CSOs may err on the side of caution
When in doubt, some CSOs would prefer to err on the side of caution and tell the customer that a transaction does not count towards qualifying spend, or that the customer is not eligible for an offer.
I suppose the thinking is that it’s much worse for a customer to spend on X and find out later that X doesn’t count, than for them not to make that transaction in the first place (or rely on other “safer” transactions to make up the qualifying spend).
Still, I can imagine there’d be some customers who would be unhappy about missing out on a good deal because they were misinformed as to their eligibility.
CSOs may not have received the proper training
The unfortunate reality is that CSOs may not receive the kind of training they need to carry out their jobs.
In fact, it’s not uncommon (especially amongst the hardcore users) to find yourself in a situation where you know the product better than the CSO- because you have much more interest in it than they do.
Among all the banks I’ve dealt with, Citi is probably the worst offender, so much so that “as reliable as a Citi CSO” has become something of a byword among the community. Customers have been told all manner of inaccurate information, like the Citi Rewards Card only earns 10X points on bags, shoes and clothes (no), like Citi Prestige limo rides must be used in the same quarter the minimum spend is made (no), like Citi Prestige lounge access is limited to two visits per year (no).
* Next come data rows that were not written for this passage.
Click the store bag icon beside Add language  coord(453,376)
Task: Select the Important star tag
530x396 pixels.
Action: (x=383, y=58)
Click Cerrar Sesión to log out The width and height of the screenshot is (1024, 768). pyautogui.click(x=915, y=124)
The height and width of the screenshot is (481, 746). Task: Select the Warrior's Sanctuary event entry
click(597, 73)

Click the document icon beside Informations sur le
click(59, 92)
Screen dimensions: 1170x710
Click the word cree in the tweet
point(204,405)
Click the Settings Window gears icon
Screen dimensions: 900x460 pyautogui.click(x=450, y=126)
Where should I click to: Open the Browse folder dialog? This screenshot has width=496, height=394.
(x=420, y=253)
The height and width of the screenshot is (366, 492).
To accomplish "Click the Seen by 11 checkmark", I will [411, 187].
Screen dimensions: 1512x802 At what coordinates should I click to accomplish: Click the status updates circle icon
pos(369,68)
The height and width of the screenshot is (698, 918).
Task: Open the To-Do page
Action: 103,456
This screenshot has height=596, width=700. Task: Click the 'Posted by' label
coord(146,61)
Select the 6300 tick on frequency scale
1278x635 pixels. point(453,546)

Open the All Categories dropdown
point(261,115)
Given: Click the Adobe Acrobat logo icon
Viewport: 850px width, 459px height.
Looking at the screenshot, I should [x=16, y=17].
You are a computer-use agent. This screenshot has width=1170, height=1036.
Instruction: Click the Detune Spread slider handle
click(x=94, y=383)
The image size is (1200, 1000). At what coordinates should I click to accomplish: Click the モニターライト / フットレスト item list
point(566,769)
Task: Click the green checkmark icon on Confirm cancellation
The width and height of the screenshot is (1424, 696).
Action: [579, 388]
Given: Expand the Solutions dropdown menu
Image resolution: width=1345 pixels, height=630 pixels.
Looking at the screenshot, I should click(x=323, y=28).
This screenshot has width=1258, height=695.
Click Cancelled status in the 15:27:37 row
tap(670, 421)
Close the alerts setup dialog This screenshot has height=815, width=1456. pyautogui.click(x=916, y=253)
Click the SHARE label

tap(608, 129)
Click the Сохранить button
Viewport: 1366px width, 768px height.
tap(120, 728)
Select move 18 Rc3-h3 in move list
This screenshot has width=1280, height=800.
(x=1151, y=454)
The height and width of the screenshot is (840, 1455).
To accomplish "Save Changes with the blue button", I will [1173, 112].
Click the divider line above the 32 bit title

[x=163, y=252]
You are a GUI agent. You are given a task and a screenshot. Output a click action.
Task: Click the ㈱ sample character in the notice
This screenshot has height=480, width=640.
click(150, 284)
Again, most experienced miles chasers will know they should adopt an attitude of healthy scepticism towards anything a Citi CSO says. But a newcomer to the miles game would have every right to expect the call centre to dispense accurate information.
What you can do to protect yourself
Since CSOs can and do make mistakes, the best thing you can do to protect yourself is to get all replies in writing. That’s why it’s sometimes better to use the secured mail or live chat feature, where available, over calling in.
Now, this obviously won’t help you in a situation where the CSO says that something wouldn’t count or that you’re not eligible for a promotion (to the extent that you end up not spending/participating), but might in a situation where the CSO says that something will count or that you are eligible for a promotion (and it turns out it doesn’t/you aren’t).
CSOs have a tough job, and make mistakes from time to time just like everyone else.
It’s of course frustrating for customers who miss out on welcome offers or make decisions based on misinformation, but unless the banks are willing to invest the time and money in training, or draft T&Cs with less room for ambiguity, that’s just the way it’s going to be.
For my part, I’m obviously not an official source, but I do communicate with people who are. What I can do (and already do) is that whenever I’ve confirmed something with the product team, I’ll make it a point to mention that explicitly.
And if someone still writes “but the CSO said”, I may or may not edit your username to suggest you have a romantic inclination towards farm animals.